-- PROBLEM REQUIREMENTS --
Extract, exactly as written, each line from the start of the records below to the line containing "Image resolution: width=688, height=2576.", both ends included; drop the pictures.

=== Begin Enclosure ===

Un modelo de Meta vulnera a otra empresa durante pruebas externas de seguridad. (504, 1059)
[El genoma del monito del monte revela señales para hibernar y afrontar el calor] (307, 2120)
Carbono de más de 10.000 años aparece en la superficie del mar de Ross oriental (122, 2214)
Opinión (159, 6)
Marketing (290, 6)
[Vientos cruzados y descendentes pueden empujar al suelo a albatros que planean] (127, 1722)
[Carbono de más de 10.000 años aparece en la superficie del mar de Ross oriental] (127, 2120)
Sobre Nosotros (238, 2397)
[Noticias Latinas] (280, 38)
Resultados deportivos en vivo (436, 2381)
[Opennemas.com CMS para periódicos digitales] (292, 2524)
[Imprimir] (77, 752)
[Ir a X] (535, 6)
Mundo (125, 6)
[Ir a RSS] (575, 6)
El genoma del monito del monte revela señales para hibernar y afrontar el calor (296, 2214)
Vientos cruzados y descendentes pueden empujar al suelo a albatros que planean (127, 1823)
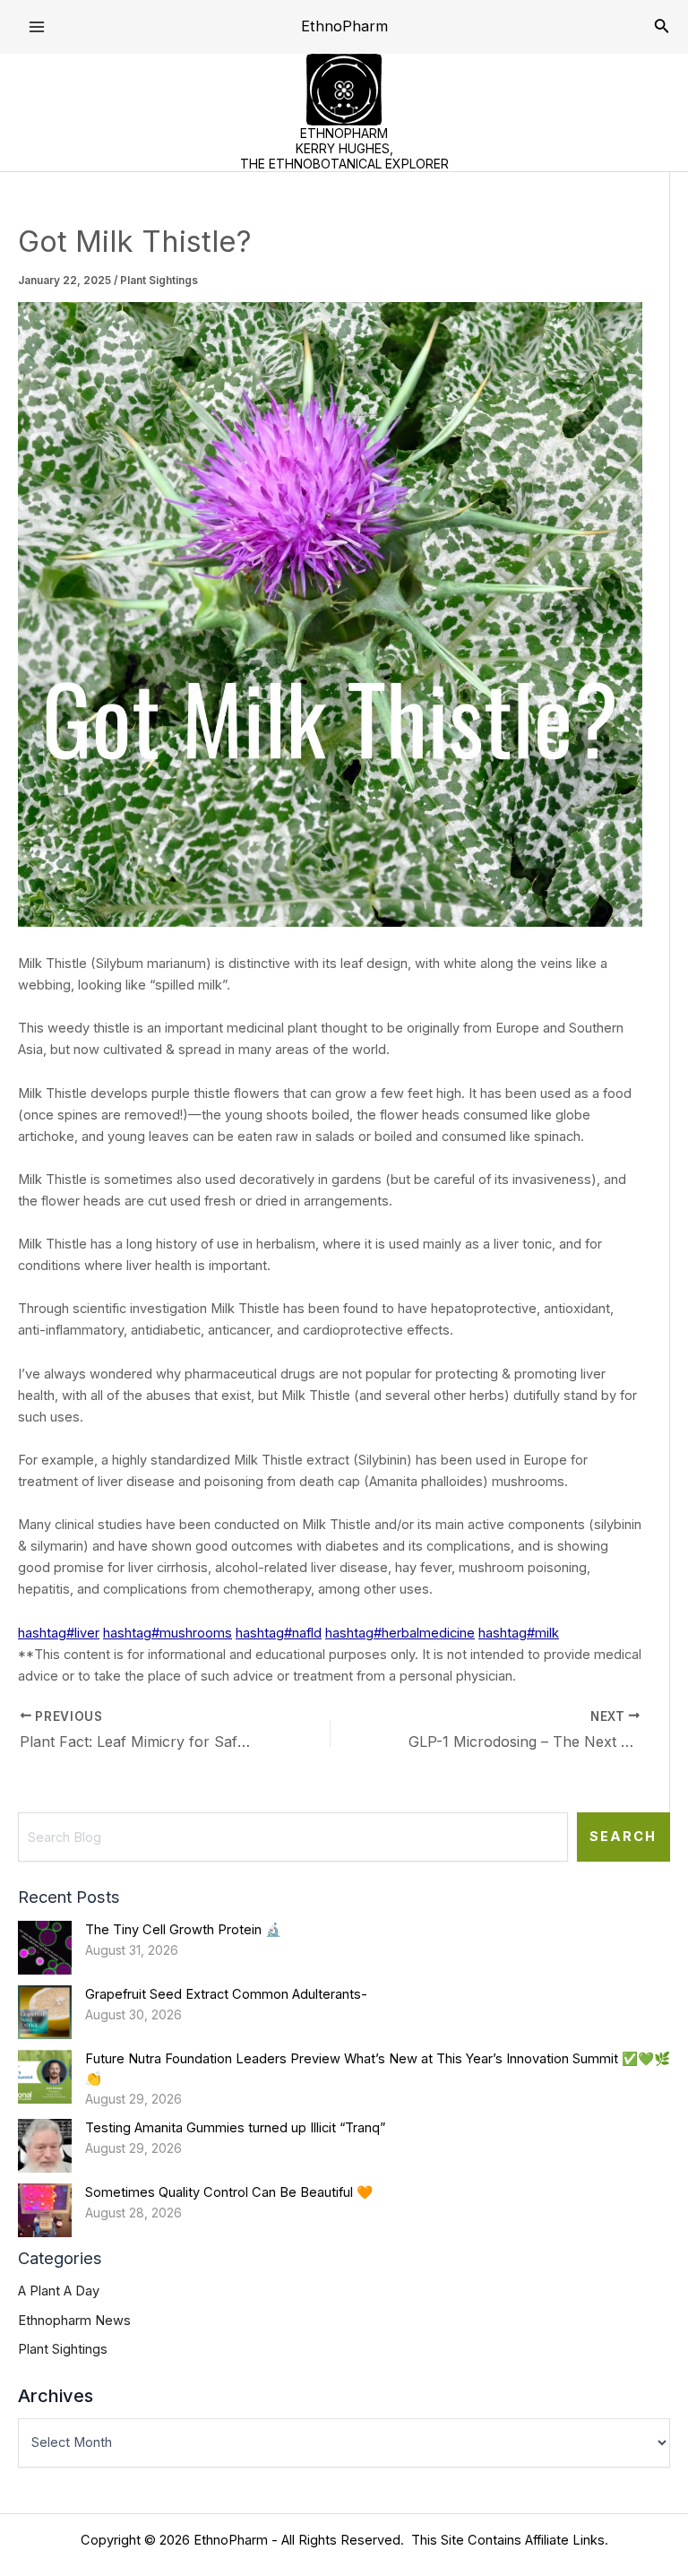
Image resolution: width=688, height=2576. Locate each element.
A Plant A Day (58, 2291)
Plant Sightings (159, 280)
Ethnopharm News (74, 2320)
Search (623, 1836)
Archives (55, 2396)
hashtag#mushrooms (167, 1633)
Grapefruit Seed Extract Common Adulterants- (226, 1994)
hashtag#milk (518, 1633)
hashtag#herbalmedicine (400, 1633)
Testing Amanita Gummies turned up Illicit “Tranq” (235, 2128)
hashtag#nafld (279, 1633)
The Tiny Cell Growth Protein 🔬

=== End Enclosure ===

-- FINISHED EXERCISE --
Un modelo de Meta vulnera a otra empresa durante pruebas externas de seguridad. (504, 1059)
[El genoma del monito del monte revela señales para hibernar y afrontar el calor] (307, 2120)
Carbono de más de 10.000 años aparece en la superficie del mar de Ross oriental (122, 2214)
Opinión (159, 6)
Marketing (290, 6)
[Vientos cruzados y descendentes pueden empujar al suelo a albatros que planean] (127, 1722)
[Carbono de más de 10.000 años aparece en la superficie del mar de Ross oriental] (127, 2120)
Sobre Nosotros (238, 2397)
[Noticias Latinas] (280, 38)
Resultados deportivos en vivo (436, 2381)
[Opennemas.com CMS para periódicos digitales] (292, 2524)
[Imprimir] (77, 752)
[Ir a X] (535, 6)
Mundo (125, 6)
[Ir a RSS] (575, 6)
El genoma del monito del monte revela señales para hibernar y afrontar el calor (296, 2214)
Vientos cruzados y descendentes pueden empujar al suelo a albatros que planean (127, 1823)
Image resolution: width=688, height=2576. Locate each element.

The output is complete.